4. Smiling excessively
A smile can get you a lot of things: compliments, improve your health, a free dental consultation but there is a point where it can get to be too much. Carol says excessive or inappropriate smiling can be confusing and a credibility robber. This is especially noticeable if you over-smile while discussing a sensitive subject, expressing anger, or giving negative feedback.
TIP: Employed at the right times (for example, during an initial meeting with a potential business client), smiling can be one of the most powerful and positive nonverbal cues, and especially potent for signaling likeability and friendliness. But when the subject turns serious, you need to sport your serious face.
5. Nodding too much
This kind of puts us back in head tilt territory. For men and women nodding means different things. When a man nods, he says he firmly agrees.
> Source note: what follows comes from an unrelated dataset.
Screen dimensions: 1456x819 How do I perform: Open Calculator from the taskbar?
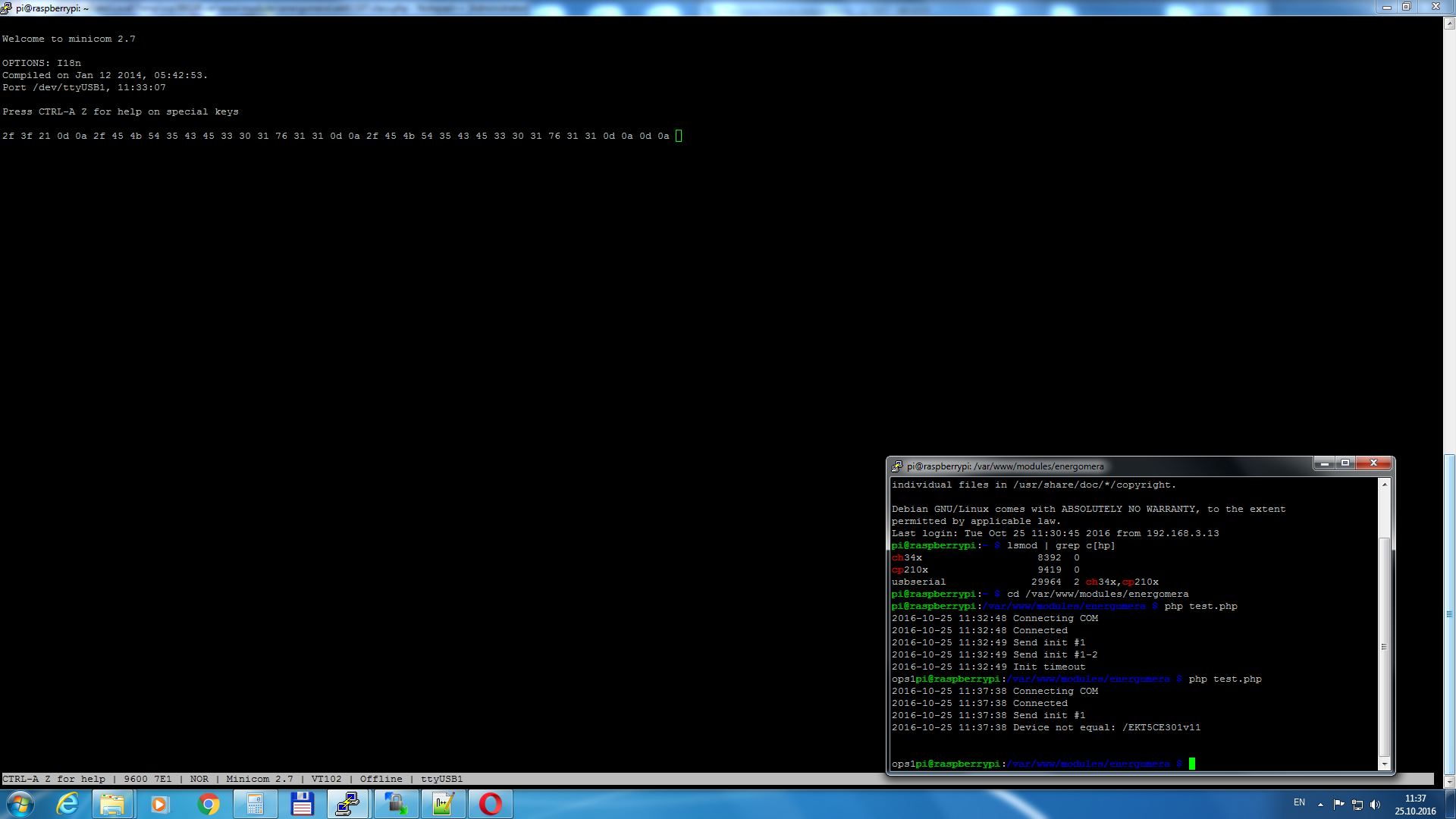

When a woman does it, she is saying, ‘I am listening, I am empathizing, please keep talking.’ But this can quickly become excessive.
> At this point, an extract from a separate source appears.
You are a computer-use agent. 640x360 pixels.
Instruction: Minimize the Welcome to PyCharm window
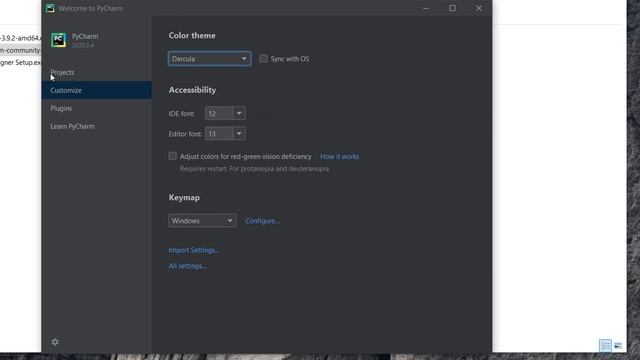coord(426,8)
TIP: Carol says constant head nodding can express encouragement and engagement, but not authority and power. To project authority, especially when stating your opinion, keep your head still. You don’t want to look like a bobble head.
6. Flirtatious behaviour
We’ve heard so many different things about flirting in your career but for the most part you probably want to stay away from it. Especially considering when women flirt they do those girly signals (mentioned above) that tend to connote femininity instead of power. Dr. Laura Kray studied the impact of flirting on negotiations and explained to the Daily Mail that “Although flirtation appears to be positively related to women’s likability, negotiators who flirted were judged to be less authentic than those who refrained from exercising their sexual power.”
TIP: Flirting can be fun and exciting. But in business, it’s better to come across as competent and professional, says Carol.
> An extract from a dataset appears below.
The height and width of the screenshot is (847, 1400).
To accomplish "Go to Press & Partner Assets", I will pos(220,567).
7. Being emotionally over-expressive
As someone who is a quarter Italian and also grew up with a drama teacher for a mother and an actress sister, talking with your hands was very much the norm in my house. I didn’t realise I was doing it until people started commenting on it. I thought this was charming but apparently it signifies a wishy-washiness. There was even an episode of Ally Mcbeal in which Ally’s co-council John Cage advised her to limit her tendency to swish her hands back and forth because it distracted the jury and made her seem less decided during her argument
Carol says while a certain amount of movement and animation adds passion and meaning to a message, women who visibly express their emotions with hand gestures that rise above their shoulders can quickly overwhelm an audience (especially if that audience is comprised primarily of males).
TIP: To engage and motivate people, an emotional presentation can be very effective. But in situations where you want to maximise your authority – you’ll need to minimize your movements, and keep your gestures about waist high. When you appear calm and contained, you look more powerful.
8. Having a delicate handshake
Helen Keller once said, “I can feel the twinkle of his eye in his handshake.” A handshake can say a lot about a person so you need to make it a good one. Women in business are judged very harshly on their handshakes. Even more than their male counterparts, women with a weak handshake are judged to be passive and less confident, Carol says.
TIP: Carol recommends taking the time to cultivate your “professional shake.” Keep your body squared off to the other person — facing him or her fully. Make sure you have palm-to-palm contact and that the web of you hand (the skin between you thumb and first finger) touches the web of the other person’s. Look your partner in the eyes, smile — this is one place where a smile is a business asset — and start to speak: “So good to meet you . . .” or whatever. Most of all, remember to shake hands firmly.